Conversely, domestic usage continues to show a rebound year on year and we envisage an increase from ethanol production due to start during Q1 2022.

UK new crop futures are virtually unchanged week on week, continuing to track US/EU markets.

Both old and new crop prices remain well above their long-term average. Whilst cost of production has increased, current values still represent good margin returns.

* For more detail on the wheat markets join Jonathan Lane and Freddie Humfrey on the ADM Agriculture YouTube channel 

Will Ringrose comments on the OSR market

Outside markets have been mixed following talk of Russia pulling troops back from the Ukrainian border, which eased concerns of an immediate conflict. Markets accordingly took back some risk premium.

CBOT soybeans continue to rally on dwindling South American crop prospects, despite showers across parts of Brazil and Argentina.

US crush rates for January from the US’s National Oilseed Processors Association came in below expectations yesterday. Soy oil stocks still remain high against expectations.

China has been buying further parcels of US soybeans. There were rumours that Chinese traders were selling off state reserves of beans and soy oil back into the market.

Oil markets continue to be very volatile. Crude oil continues to be the driver, although prices fell over 3% earlier in the week on reports of Russian troops moving away from the Ukraine border. Malaysian palm oil prices trade close to record highs, although these have eased in the last few sessions with rumours of increased production.
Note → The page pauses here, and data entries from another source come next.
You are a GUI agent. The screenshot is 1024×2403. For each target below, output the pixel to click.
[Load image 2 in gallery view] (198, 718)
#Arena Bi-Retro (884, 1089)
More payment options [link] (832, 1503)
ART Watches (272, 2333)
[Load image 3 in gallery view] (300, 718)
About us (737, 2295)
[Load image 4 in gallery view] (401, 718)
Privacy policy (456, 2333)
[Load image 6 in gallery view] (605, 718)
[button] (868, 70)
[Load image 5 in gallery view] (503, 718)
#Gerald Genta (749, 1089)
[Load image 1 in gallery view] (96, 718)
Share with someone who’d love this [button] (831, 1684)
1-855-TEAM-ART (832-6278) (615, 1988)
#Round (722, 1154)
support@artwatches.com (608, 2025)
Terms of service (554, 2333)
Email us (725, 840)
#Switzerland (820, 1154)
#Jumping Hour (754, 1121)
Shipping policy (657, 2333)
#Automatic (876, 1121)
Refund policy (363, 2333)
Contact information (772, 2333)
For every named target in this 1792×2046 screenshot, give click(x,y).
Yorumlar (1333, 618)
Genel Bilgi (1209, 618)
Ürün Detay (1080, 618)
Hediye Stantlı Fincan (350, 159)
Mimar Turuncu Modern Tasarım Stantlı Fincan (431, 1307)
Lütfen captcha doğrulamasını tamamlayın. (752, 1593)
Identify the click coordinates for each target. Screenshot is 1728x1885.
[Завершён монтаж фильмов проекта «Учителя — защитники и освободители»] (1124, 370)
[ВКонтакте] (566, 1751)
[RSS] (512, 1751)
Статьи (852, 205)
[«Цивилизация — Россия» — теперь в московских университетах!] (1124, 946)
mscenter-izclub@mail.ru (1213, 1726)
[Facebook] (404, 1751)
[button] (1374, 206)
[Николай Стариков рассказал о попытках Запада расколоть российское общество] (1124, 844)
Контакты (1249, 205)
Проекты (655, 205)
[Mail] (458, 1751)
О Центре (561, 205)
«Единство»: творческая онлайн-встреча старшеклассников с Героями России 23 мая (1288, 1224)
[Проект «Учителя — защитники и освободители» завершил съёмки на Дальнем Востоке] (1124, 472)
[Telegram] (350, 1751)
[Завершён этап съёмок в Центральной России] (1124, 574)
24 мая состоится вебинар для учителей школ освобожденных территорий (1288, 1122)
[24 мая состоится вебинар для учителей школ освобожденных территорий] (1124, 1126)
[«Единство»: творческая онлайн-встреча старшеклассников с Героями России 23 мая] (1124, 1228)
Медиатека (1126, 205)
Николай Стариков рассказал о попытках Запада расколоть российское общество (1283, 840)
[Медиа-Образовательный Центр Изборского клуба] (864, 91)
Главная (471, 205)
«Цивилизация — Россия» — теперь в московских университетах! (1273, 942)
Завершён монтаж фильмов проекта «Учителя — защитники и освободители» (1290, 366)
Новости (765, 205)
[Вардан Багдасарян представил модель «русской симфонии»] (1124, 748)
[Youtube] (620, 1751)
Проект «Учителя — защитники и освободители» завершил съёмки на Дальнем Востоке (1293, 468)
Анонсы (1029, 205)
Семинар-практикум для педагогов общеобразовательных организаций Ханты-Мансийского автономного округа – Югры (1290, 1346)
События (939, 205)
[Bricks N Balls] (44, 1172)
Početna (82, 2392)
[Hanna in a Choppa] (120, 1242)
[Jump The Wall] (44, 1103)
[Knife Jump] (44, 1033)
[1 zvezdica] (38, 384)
In Canada, temperatures remain very cold, but soil moistures remain good. Canola prices followed the complex up and down, although price swings have been less volatile. Crushers seem to be covered on the nearby positions and are happy to sit back for the time being.

Matif rapeseed rallied back to trade over €700, again following the wider complex up. Crush margins are still pressured with the firmer energy prices adding to decent seed coverage on the nearby positions.